Extracted data
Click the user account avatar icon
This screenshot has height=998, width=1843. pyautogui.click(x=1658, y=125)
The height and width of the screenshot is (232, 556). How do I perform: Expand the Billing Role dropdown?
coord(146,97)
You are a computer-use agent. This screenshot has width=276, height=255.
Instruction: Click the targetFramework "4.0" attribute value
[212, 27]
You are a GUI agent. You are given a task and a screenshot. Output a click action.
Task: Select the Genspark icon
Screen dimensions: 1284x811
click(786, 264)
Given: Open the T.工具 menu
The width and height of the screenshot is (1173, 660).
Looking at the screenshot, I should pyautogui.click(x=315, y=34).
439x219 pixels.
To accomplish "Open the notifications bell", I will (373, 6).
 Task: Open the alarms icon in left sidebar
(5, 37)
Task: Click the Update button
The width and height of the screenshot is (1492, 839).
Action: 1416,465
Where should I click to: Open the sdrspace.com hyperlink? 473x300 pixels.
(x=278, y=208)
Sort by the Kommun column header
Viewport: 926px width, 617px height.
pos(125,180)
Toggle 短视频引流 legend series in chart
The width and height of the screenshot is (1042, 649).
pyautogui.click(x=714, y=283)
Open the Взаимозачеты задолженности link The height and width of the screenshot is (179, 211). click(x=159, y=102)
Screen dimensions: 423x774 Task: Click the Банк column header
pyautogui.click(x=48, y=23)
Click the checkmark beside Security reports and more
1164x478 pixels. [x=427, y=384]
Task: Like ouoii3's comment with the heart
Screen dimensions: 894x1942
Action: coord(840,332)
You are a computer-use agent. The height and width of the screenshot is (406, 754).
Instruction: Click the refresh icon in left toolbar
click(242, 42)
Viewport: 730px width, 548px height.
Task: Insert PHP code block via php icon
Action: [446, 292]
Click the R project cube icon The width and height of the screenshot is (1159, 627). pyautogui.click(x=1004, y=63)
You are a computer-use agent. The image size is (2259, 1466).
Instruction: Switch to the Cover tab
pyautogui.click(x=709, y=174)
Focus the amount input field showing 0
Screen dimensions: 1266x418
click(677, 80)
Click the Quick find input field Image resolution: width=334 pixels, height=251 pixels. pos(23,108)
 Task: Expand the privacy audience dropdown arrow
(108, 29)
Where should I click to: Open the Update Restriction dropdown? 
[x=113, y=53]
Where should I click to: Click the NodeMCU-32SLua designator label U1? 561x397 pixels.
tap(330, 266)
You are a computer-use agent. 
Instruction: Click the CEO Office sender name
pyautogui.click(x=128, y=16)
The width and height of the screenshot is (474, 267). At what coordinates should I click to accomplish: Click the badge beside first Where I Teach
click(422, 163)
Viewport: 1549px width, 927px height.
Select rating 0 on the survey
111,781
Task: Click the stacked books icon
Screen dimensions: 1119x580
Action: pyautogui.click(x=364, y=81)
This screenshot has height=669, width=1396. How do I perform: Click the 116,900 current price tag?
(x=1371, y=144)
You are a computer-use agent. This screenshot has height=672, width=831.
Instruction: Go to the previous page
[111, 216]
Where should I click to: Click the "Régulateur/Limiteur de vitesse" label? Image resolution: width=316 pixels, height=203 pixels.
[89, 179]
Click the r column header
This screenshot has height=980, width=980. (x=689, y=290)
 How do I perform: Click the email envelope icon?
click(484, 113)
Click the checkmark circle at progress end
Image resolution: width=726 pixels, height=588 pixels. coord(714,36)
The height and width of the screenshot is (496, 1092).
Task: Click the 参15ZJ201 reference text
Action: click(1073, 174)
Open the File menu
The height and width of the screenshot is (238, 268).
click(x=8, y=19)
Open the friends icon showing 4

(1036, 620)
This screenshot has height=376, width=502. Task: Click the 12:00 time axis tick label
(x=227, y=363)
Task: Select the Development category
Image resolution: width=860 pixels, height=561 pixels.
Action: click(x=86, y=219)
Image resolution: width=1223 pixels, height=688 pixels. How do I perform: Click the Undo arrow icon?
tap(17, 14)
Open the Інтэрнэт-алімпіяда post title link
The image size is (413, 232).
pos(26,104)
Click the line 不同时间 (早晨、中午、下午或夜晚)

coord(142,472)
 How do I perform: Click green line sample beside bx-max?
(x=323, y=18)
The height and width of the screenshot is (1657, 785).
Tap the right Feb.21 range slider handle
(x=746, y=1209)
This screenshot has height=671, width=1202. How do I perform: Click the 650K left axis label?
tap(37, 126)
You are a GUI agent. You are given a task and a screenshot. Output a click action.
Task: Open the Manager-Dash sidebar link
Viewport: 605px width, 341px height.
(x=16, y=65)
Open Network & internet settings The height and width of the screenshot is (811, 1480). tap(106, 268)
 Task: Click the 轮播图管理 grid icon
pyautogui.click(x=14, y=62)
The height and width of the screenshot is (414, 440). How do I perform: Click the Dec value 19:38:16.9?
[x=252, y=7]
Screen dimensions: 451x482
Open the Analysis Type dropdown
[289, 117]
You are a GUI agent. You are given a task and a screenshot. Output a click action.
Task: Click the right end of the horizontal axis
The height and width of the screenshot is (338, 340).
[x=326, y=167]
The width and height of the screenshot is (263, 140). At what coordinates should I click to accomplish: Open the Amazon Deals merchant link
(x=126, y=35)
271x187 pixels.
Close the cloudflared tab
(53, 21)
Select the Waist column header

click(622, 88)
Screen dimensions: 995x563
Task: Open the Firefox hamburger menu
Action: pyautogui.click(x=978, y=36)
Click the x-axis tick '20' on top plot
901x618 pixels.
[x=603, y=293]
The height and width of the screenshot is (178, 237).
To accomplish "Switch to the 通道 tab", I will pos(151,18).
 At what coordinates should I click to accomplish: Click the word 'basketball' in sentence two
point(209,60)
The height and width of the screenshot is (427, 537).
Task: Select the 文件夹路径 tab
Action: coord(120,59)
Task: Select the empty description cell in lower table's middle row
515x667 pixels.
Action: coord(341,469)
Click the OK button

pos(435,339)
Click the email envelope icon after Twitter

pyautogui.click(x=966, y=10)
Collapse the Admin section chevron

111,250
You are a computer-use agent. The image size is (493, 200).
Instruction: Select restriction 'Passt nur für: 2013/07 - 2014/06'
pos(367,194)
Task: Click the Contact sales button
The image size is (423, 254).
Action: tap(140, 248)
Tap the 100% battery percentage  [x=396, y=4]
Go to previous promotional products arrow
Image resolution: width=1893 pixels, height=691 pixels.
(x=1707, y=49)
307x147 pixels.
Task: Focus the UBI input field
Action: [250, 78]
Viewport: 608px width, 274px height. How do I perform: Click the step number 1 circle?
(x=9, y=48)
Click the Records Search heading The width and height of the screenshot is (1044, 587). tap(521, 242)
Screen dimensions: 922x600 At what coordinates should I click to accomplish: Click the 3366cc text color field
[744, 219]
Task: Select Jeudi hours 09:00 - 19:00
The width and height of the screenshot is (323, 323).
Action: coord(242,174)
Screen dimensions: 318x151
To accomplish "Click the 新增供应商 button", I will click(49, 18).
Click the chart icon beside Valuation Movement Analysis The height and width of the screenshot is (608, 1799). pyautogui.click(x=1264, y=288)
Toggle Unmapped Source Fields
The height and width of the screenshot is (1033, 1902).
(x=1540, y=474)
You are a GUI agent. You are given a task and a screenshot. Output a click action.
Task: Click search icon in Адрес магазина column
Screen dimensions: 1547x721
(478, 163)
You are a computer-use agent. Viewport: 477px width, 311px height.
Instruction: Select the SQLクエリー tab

Requirement
Can you reproduce, character for character, everything from the line containing "Open the Взаимозачеты" down to the line containing "pyautogui.click(x=128, y=16)", with both of those lines included?

Finished exercise
Open the Взаимозачеты задолженности link The height and width of the screenshot is (179, 211). click(x=159, y=102)
Screen dimensions: 423x774 Task: Click the Банк column header
pyautogui.click(x=48, y=23)
Click the checkmark beside Security reports and more
1164x478 pixels. [x=427, y=384]
Task: Like ouoii3's comment with the heart
Screen dimensions: 894x1942
Action: coord(840,332)
You are a computer-use agent. The height and width of the screenshot is (406, 754).
Instruction: Click the refresh icon in left toolbar
click(242, 42)
Viewport: 730px width, 548px height.
Task: Insert PHP code block via php icon
Action: [446, 292]
Click the R project cube icon The width and height of the screenshot is (1159, 627). pyautogui.click(x=1004, y=63)
You are a computer-use agent. The image size is (2259, 1466).
Instruction: Switch to the Cover tab
pyautogui.click(x=709, y=174)
Focus the amount input field showing 0
Screen dimensions: 1266x418
click(677, 80)
Click the Quick find input field Image resolution: width=334 pixels, height=251 pixels. pos(23,108)
 Task: Expand the privacy audience dropdown arrow
(108, 29)
Where should I click to: Open the Update Restriction dropdown? 
[x=113, y=53]
Where should I click to: Click the NodeMCU-32SLua designator label U1? 561x397 pixels.
tap(330, 266)
You are a computer-use agent. 
Instruction: Click the CEO Office sender name
pyautogui.click(x=128, y=16)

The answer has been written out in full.